Looking at that section, we find the very same non-descriptivist account of intentional content Lewis puts forward in all other places, including the external causal constraints (there called "principles of fit on the input side").
So Stalnaker assumes that Lewis develops an account of intentional content in a paper that doesn't discuss intentional content at all; and that this account is Lewis's own preferred account, despite the fact that it contradicts all his numerous earlier and later writings on intentional content, including the presentation to which readers interested in intentionality are directed in the paper where the account is allegedly developed.
Odd, isn't it?
I agree that Lewis isn't a global descriptivist, either about language or about language-and-thought. But I have some worries about the view you attribute to him. In particular, the way he spells out his proposals doesn't seem to lend itself to external causal constraints being in place.

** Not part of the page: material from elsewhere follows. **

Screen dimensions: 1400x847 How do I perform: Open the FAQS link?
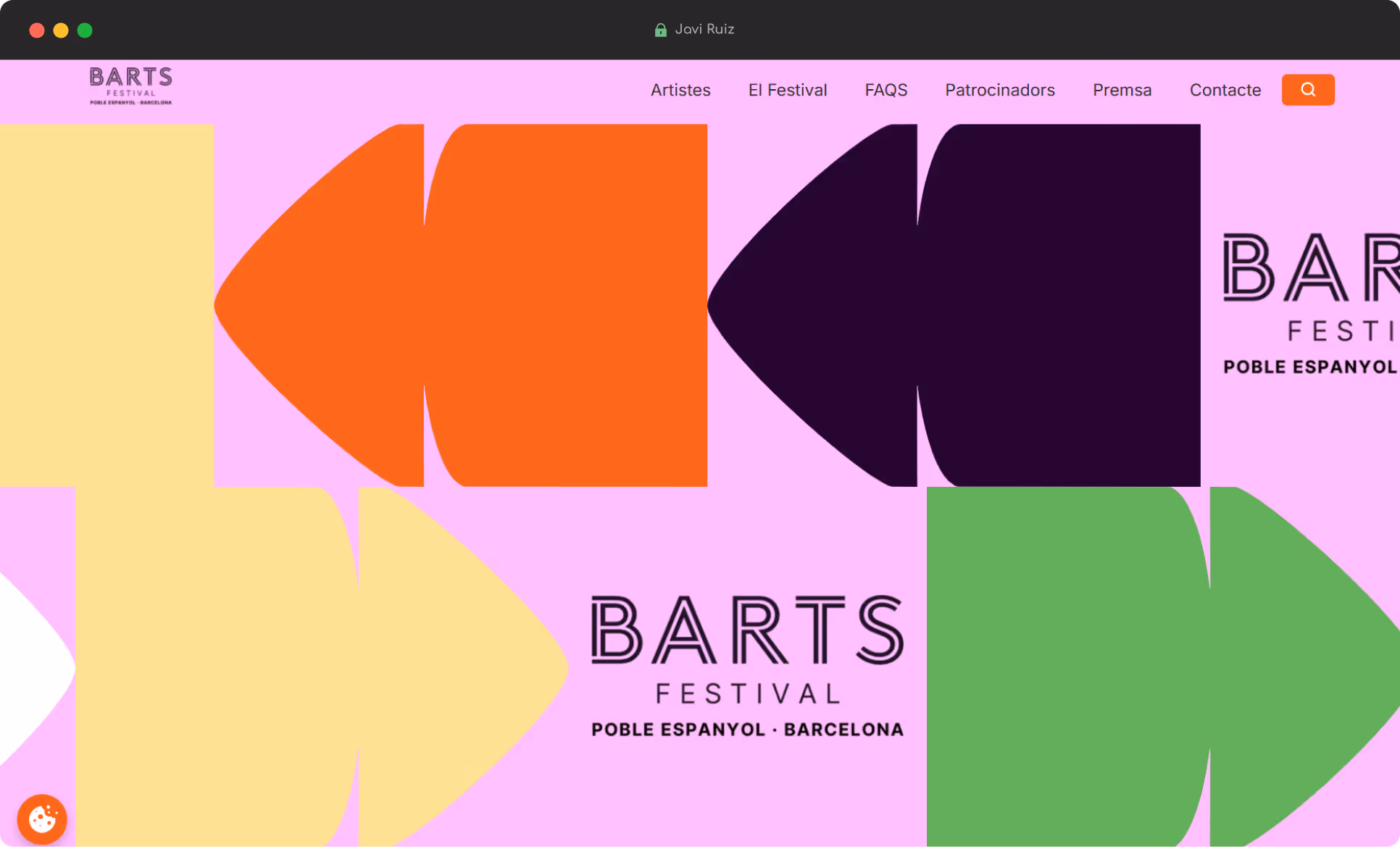pyautogui.click(x=886, y=90)
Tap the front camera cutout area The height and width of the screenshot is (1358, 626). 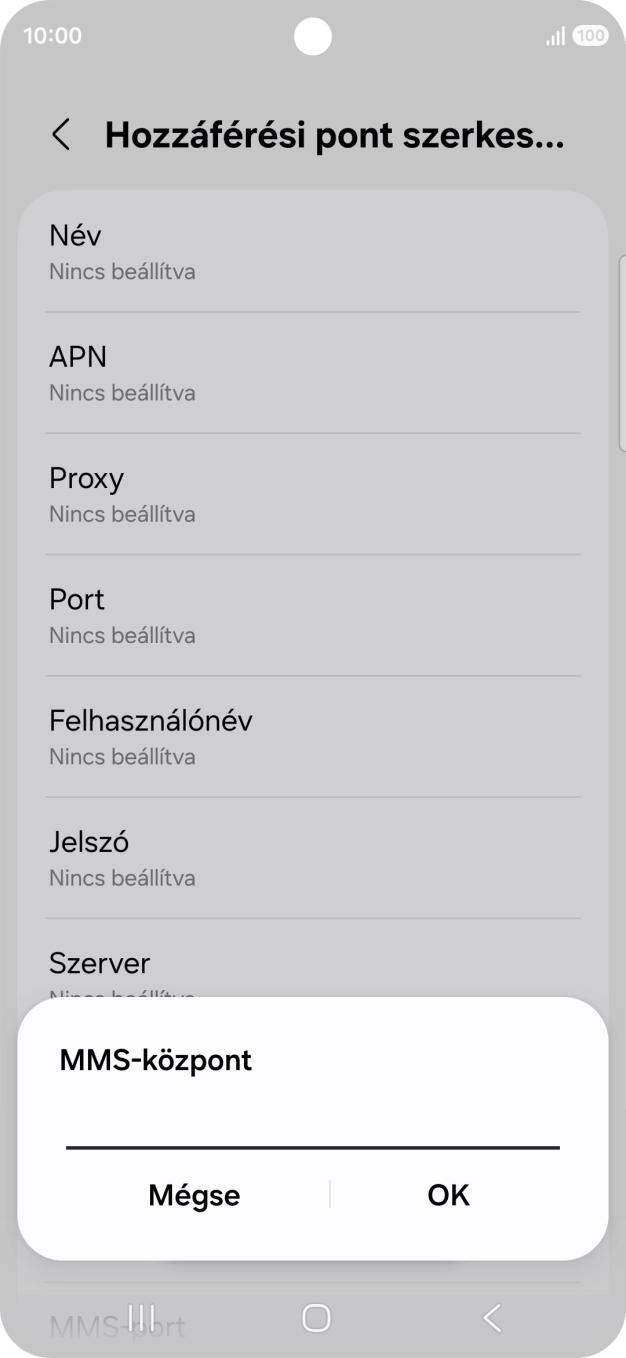point(313,37)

The passage of NWTU you cite says that causal constraints on content attribution are 'principles of fit'. On the very next page he summarizes all such principles of fit in terms of a Bayesian framework: credence and value functions C,V, plus a stream of evidence E. The sole fit-constraint on interpretation is then that the behaviour that occurs when E impacts should be rational by the lights of C and V, when updated by E.

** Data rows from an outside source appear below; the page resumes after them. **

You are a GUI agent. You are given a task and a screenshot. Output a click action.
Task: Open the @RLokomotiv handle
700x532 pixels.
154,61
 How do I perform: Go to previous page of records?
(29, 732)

The output 'principles of fit' are encapsulated by the requirement that behaviour be rational by the lights of updated credence and value functions. The input 'principles of fit' are encapsulated by the need to update by E.
How is E (a proposition) to be picked out? If it's picked out in causal terms, the case for external causal constraints is made. But I don't think this can be the story.

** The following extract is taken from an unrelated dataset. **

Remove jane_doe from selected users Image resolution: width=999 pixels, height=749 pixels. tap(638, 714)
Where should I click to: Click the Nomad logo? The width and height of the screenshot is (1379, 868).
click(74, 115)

Suppose I'm going to wave a red flag if I discover I'm in earth, and wave a blue flag if I discover I'm in twin-earth. I see some water, which (since I'm in fact in earth), is typically caused by H20. The proposition P: that H20 is present, excludes the twin-earth world. Therefore if I get P as evidence, I should be waving my red flag (that's the sense of 'evidence' which Lewis needs to make his story run). Clearly, I'm in no position to wave the red flag, just by virtue of seeing the water, though.
This shows that the evidence I gain from seeing water (in the sense which Lewis needs) is not the proposition that H20 is present. Hence, it is not the proposition which corresponds to the state of the world which typically causes my experience.
Moral: the content of evidence (in Lewis' sense) shouldn't be specified by means of what typically-causes experiences/beliefs. Something more subtle must be going on.
Let me add that I don't see how this fits with Lewis' earlier talk about causal constraints being 'principles of fit', and I don't see how to give an alternative story about latching onto E. (An analogy, in the jargon: we want to latch onto diagonal content, rather than the horizontal content: but how to spell this out?)